Reproduce the full set of records that follow, exactly as shown.

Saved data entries
++++
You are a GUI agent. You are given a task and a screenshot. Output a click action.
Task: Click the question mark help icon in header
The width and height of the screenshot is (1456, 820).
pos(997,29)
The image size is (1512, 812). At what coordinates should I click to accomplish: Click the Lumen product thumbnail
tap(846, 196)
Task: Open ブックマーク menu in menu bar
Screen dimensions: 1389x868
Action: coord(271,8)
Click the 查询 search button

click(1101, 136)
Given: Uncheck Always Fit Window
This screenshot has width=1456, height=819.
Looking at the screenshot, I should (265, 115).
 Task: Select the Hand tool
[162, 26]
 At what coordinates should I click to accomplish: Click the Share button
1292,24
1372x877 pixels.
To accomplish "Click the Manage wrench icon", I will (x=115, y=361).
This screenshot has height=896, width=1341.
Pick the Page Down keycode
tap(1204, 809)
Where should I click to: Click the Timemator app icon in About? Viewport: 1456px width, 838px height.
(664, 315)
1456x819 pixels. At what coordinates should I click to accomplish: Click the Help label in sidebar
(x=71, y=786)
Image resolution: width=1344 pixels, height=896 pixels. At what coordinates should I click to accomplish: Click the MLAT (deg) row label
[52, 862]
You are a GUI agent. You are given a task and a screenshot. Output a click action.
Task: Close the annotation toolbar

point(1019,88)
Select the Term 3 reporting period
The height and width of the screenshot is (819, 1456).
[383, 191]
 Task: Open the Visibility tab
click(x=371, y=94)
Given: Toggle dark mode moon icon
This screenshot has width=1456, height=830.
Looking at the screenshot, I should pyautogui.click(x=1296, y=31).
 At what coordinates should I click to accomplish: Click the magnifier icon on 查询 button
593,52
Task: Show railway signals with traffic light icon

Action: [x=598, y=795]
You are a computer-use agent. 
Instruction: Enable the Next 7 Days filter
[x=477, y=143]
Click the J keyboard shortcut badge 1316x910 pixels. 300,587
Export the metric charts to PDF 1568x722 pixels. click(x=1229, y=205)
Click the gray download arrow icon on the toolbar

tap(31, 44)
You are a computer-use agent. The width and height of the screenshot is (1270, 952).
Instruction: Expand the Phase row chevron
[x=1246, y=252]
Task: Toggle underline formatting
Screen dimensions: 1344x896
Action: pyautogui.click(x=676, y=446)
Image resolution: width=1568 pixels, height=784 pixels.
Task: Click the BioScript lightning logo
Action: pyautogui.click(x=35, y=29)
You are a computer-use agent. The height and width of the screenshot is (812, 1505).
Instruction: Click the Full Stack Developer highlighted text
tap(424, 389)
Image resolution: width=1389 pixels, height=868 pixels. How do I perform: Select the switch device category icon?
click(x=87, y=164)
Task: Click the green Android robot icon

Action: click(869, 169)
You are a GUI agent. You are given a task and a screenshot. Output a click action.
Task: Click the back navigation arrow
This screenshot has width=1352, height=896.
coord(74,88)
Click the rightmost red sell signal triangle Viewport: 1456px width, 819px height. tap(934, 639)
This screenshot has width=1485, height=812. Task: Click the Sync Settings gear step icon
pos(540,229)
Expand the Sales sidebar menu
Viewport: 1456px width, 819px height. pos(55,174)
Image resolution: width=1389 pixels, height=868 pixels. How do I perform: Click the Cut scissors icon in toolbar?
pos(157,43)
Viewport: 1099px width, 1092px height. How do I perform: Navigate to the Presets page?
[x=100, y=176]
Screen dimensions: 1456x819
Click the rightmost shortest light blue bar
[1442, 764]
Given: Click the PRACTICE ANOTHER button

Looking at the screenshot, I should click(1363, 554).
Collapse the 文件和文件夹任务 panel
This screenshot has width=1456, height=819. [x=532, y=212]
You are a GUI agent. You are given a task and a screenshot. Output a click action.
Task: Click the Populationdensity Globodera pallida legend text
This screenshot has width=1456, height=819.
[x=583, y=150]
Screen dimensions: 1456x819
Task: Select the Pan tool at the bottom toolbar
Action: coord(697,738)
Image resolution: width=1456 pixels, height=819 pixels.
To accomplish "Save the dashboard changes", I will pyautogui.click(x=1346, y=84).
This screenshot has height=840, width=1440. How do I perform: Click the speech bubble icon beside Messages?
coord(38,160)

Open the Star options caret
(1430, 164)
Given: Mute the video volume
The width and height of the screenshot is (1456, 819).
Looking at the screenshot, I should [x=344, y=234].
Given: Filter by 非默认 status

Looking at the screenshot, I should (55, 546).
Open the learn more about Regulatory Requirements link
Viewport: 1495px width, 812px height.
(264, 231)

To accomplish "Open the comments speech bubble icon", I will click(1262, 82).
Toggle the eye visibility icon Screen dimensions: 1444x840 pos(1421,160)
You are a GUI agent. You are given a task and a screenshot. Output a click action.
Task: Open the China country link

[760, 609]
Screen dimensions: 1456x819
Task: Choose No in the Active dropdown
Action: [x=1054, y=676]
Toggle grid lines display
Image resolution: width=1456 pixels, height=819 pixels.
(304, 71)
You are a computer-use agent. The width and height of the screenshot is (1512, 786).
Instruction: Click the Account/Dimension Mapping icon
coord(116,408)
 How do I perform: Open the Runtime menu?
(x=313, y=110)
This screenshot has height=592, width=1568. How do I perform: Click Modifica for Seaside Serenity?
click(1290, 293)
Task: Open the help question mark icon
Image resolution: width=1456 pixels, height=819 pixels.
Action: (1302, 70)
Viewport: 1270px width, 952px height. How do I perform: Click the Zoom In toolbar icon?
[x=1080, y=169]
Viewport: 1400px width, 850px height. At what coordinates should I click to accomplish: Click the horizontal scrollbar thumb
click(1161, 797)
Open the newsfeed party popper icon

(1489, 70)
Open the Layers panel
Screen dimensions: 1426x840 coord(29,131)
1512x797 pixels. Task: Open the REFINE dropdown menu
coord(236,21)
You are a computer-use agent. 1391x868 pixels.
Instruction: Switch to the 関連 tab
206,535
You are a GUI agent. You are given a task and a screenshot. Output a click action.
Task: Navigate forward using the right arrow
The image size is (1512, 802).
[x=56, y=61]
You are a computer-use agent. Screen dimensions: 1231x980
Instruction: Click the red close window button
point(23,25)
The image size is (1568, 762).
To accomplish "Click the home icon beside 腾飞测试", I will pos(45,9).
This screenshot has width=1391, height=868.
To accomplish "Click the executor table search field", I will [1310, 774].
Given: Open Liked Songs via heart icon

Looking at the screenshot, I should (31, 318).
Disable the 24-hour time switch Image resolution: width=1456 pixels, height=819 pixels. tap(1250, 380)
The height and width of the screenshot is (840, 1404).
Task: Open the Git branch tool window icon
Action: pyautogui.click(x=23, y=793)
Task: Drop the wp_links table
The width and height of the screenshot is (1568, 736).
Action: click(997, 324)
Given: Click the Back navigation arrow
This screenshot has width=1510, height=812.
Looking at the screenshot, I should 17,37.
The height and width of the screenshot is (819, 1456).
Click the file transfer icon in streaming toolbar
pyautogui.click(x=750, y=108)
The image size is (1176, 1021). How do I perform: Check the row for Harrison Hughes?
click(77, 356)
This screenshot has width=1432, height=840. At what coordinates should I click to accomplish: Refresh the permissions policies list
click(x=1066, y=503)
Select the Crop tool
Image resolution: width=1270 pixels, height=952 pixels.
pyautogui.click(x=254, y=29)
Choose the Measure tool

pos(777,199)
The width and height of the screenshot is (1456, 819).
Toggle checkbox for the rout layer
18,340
++++
* Your response:
You are a GUI agent. You are given a task and a screenshot. Output a click action.
Task: Click the question mark help icon in header
The width and height of the screenshot is (1456, 820).
pos(997,29)
The image size is (1512, 812). At what coordinates should I click to accomplish: Click the Lumen product thumbnail
tap(846, 196)
Task: Open ブックマーク menu in menu bar
Screen dimensions: 1389x868
Action: coord(271,8)
Click the 查询 search button

click(1101, 136)
Given: Uncheck Always Fit Window
This screenshot has width=1456, height=819.
Looking at the screenshot, I should (265, 115).
 Task: Select the Hand tool
[162, 26]
 At what coordinates should I click to accomplish: Click the Share button
1292,24
1372x877 pixels.
To accomplish "Click the Manage wrench icon", I will (x=115, y=361).
This screenshot has height=896, width=1341.
Pick the Page Down keycode
tap(1204, 809)
Where should I click to: Click the Timemator app icon in About? Viewport: 1456px width, 838px height.
(664, 315)
1456x819 pixels. At what coordinates should I click to accomplish: Click the Help label in sidebar
(x=71, y=786)
Image resolution: width=1344 pixels, height=896 pixels. At what coordinates should I click to accomplish: Click the MLAT (deg) row label
[52, 862]
You are a GUI agent. You are given a task and a screenshot. Output a click action.
Task: Close the annotation toolbar

point(1019,88)
Select the Term 3 reporting period
The height and width of the screenshot is (819, 1456).
[383, 191]
 Task: Open the Visibility tab
click(x=371, y=94)
Given: Toggle dark mode moon icon
This screenshot has width=1456, height=830.
Looking at the screenshot, I should pyautogui.click(x=1296, y=31).
 At what coordinates should I click to accomplish: Click the magnifier icon on 查询 button
593,52
Task: Show railway signals with traffic light icon

Action: [x=598, y=795]
You are a computer-use agent. 
Instruction: Enable the Next 7 Days filter
[x=477, y=143]
Click the J keyboard shortcut badge 1316x910 pixels. 300,587
Export the metric charts to PDF 1568x722 pixels. click(x=1229, y=205)
Click the gray download arrow icon on the toolbar

tap(31, 44)
You are a computer-use agent. The width and height of the screenshot is (1270, 952).
Instruction: Expand the Phase row chevron
[x=1246, y=252]
Task: Toggle underline formatting
Screen dimensions: 1344x896
Action: pyautogui.click(x=676, y=446)
Image resolution: width=1568 pixels, height=784 pixels.
Task: Click the BioScript lightning logo
Action: pyautogui.click(x=35, y=29)
You are a computer-use agent. The height and width of the screenshot is (812, 1505).
Instruction: Click the Full Stack Developer highlighted text
tap(424, 389)
Image resolution: width=1389 pixels, height=868 pixels. How do I perform: Select the switch device category icon?
click(x=87, y=164)
Task: Click the green Android robot icon

Action: click(869, 169)
You are a GUI agent. You are given a task and a screenshot. Output a click action.
Task: Click the back navigation arrow
This screenshot has width=1352, height=896.
coord(74,88)
Click the rightmost red sell signal triangle Viewport: 1456px width, 819px height. tap(934, 639)
This screenshot has width=1485, height=812. Task: Click the Sync Settings gear step icon
pos(540,229)
Expand the Sales sidebar menu
Viewport: 1456px width, 819px height. pos(55,174)
Image resolution: width=1389 pixels, height=868 pixels. How do I perform: Click the Cut scissors icon in toolbar?
pos(157,43)
Viewport: 1099px width, 1092px height. How do I perform: Navigate to the Presets page?
[x=100, y=176]
Screen dimensions: 1456x819
Click the rightmost shortest light blue bar
[1442, 764]
Given: Click the PRACTICE ANOTHER button

Looking at the screenshot, I should click(1363, 554).
Collapse the 文件和文件夹任务 panel
This screenshot has width=1456, height=819. [x=532, y=212]
You are a GUI agent. You are given a task and a screenshot. Output a click action.
Task: Click the Populationdensity Globodera pallida legend text
This screenshot has width=1456, height=819.
[x=583, y=150]
Screen dimensions: 1456x819
Task: Select the Pan tool at the bottom toolbar
Action: coord(697,738)
Image resolution: width=1456 pixels, height=819 pixels.
To accomplish "Save the dashboard changes", I will pyautogui.click(x=1346, y=84).
This screenshot has height=840, width=1440. How do I perform: Click the speech bubble icon beside Messages?
coord(38,160)

Open the Star options caret
(1430, 164)
Given: Mute the video volume
The width and height of the screenshot is (1456, 819).
Looking at the screenshot, I should [x=344, y=234].
Given: Filter by 非默认 status

Looking at the screenshot, I should (55, 546).
Open the learn more about Regulatory Requirements link
Viewport: 1495px width, 812px height.
(264, 231)

To accomplish "Open the comments speech bubble icon", I will click(1262, 82).
Toggle the eye visibility icon Screen dimensions: 1444x840 pos(1421,160)
You are a GUI agent. You are given a task and a screenshot. Output a click action.
Task: Open the China country link

[760, 609]
Screen dimensions: 1456x819
Task: Choose No in the Active dropdown
Action: [x=1054, y=676]
Toggle grid lines display
Image resolution: width=1456 pixels, height=819 pixels.
(304, 71)
You are a computer-use agent. The width and height of the screenshot is (1512, 786).
Instruction: Click the Account/Dimension Mapping icon
coord(116,408)
 How do I perform: Open the Runtime menu?
(x=313, y=110)
This screenshot has height=592, width=1568. How do I perform: Click Modifica for Seaside Serenity?
click(1290, 293)
Task: Open the help question mark icon
Image resolution: width=1456 pixels, height=819 pixels.
Action: (1302, 70)
Viewport: 1270px width, 952px height. How do I perform: Click the Zoom In toolbar icon?
[x=1080, y=169]
Viewport: 1400px width, 850px height. At what coordinates should I click to accomplish: Click the horizontal scrollbar thumb
click(1161, 797)
Open the newsfeed party popper icon

(1489, 70)
Open the Layers panel
Screen dimensions: 1426x840 coord(29,131)
1512x797 pixels. Task: Open the REFINE dropdown menu
coord(236,21)
You are a computer-use agent. 1391x868 pixels.
Instruction: Switch to the 関連 tab
206,535
You are a GUI agent. You are given a task and a screenshot. Output a click action.
Task: Navigate forward using the right arrow
The image size is (1512, 802).
[x=56, y=61]
You are a computer-use agent. Screen dimensions: 1231x980
Instruction: Click the red close window button
point(23,25)
The image size is (1568, 762).
To accomplish "Click the home icon beside 腾飞测试", I will pos(45,9).
This screenshot has width=1391, height=868.
To accomplish "Click the executor table search field", I will [1310, 774].
Given: Open Liked Songs via heart icon

Looking at the screenshot, I should (31, 318).
Disable the 24-hour time switch Image resolution: width=1456 pixels, height=819 pixels. tap(1250, 380)
The height and width of the screenshot is (840, 1404).
Task: Open the Git branch tool window icon
Action: pyautogui.click(x=23, y=793)
Task: Drop the wp_links table
The width and height of the screenshot is (1568, 736).
Action: click(997, 324)
Given: Click the Back navigation arrow
This screenshot has width=1510, height=812.
Looking at the screenshot, I should 17,37.
The height and width of the screenshot is (819, 1456).
Click the file transfer icon in streaming toolbar
pyautogui.click(x=750, y=108)
The image size is (1176, 1021). How do I perform: Check the row for Harrison Hughes?
click(77, 356)
This screenshot has width=1432, height=840. At what coordinates should I click to accomplish: Refresh the permissions policies list
click(x=1066, y=503)
Select the Crop tool
Image resolution: width=1270 pixels, height=952 pixels.
pyautogui.click(x=254, y=29)
Choose the Measure tool

pos(777,199)
The width and height of the screenshot is (1456, 819).
Toggle checkbox for the rout layer
18,340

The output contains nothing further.